[Source records]
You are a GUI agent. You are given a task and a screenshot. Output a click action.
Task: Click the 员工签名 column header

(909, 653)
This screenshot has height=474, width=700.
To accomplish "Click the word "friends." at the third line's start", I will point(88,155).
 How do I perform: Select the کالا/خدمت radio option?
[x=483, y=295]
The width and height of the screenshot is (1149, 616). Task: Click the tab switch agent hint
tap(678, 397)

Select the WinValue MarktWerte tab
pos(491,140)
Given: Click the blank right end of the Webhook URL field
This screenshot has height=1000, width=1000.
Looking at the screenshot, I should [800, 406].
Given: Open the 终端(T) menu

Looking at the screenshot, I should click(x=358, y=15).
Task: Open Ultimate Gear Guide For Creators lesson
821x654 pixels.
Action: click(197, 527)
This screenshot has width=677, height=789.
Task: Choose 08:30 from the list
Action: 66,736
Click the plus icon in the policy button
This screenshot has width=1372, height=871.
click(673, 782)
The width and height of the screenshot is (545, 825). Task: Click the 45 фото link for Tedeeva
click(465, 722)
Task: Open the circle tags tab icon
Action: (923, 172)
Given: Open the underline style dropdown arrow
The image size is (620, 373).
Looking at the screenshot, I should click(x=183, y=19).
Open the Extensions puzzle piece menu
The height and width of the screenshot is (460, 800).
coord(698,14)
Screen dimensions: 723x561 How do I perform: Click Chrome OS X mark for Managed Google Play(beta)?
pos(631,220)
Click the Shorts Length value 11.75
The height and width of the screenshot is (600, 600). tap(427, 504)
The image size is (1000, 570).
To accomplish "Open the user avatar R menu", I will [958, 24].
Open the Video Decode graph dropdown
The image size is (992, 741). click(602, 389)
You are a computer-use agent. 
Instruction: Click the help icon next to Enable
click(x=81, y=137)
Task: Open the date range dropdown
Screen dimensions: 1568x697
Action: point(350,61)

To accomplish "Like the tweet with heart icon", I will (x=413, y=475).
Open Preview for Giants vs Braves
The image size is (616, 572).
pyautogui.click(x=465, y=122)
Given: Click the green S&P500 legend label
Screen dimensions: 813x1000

**Exercise objective**. Once you have read the data, reproduce all of it exactly.

**Result of this exercise**.
You are a GUI agent. You are given a task and a screenshot. Output a click action.
Task: Click the 员工签名 column header

(909, 653)
This screenshot has height=474, width=700.
To accomplish "Click the word "friends." at the third line's start", I will point(88,155).
 How do I perform: Select the کالا/خدمت radio option?
[x=483, y=295]
The width and height of the screenshot is (1149, 616). Task: Click the tab switch agent hint
tap(678, 397)

Select the WinValue MarktWerte tab
pos(491,140)
Given: Click the blank right end of the Webhook URL field
This screenshot has height=1000, width=1000.
Looking at the screenshot, I should [800, 406].
Given: Open the 终端(T) menu

Looking at the screenshot, I should click(x=358, y=15).
Task: Open Ultimate Gear Guide For Creators lesson
821x654 pixels.
Action: click(197, 527)
This screenshot has width=677, height=789.
Task: Choose 08:30 from the list
Action: 66,736
Click the plus icon in the policy button
This screenshot has width=1372, height=871.
click(673, 782)
The width and height of the screenshot is (545, 825). Task: Click the 45 фото link for Tedeeva
click(465, 722)
Task: Open the circle tags tab icon
Action: (923, 172)
Given: Open the underline style dropdown arrow
The image size is (620, 373).
Looking at the screenshot, I should click(x=183, y=19).
Open the Extensions puzzle piece menu
The height and width of the screenshot is (460, 800).
coord(698,14)
Screen dimensions: 723x561 How do I perform: Click Chrome OS X mark for Managed Google Play(beta)?
pos(631,220)
Click the Shorts Length value 11.75
The height and width of the screenshot is (600, 600). tap(427, 504)
The image size is (1000, 570).
To accomplish "Open the user avatar R menu", I will [958, 24].
Open the Video Decode graph dropdown
The image size is (992, 741). click(602, 389)
You are a computer-use agent. 
Instruction: Click the help icon next to Enable
click(x=81, y=137)
Task: Open the date range dropdown
Screen dimensions: 1568x697
Action: point(350,61)

To accomplish "Like the tweet with heart icon", I will (x=413, y=475).
Open Preview for Giants vs Braves
The image size is (616, 572).
pyautogui.click(x=465, y=122)
Given: Click the green S&P500 legend label
Screen dimensions: 813x1000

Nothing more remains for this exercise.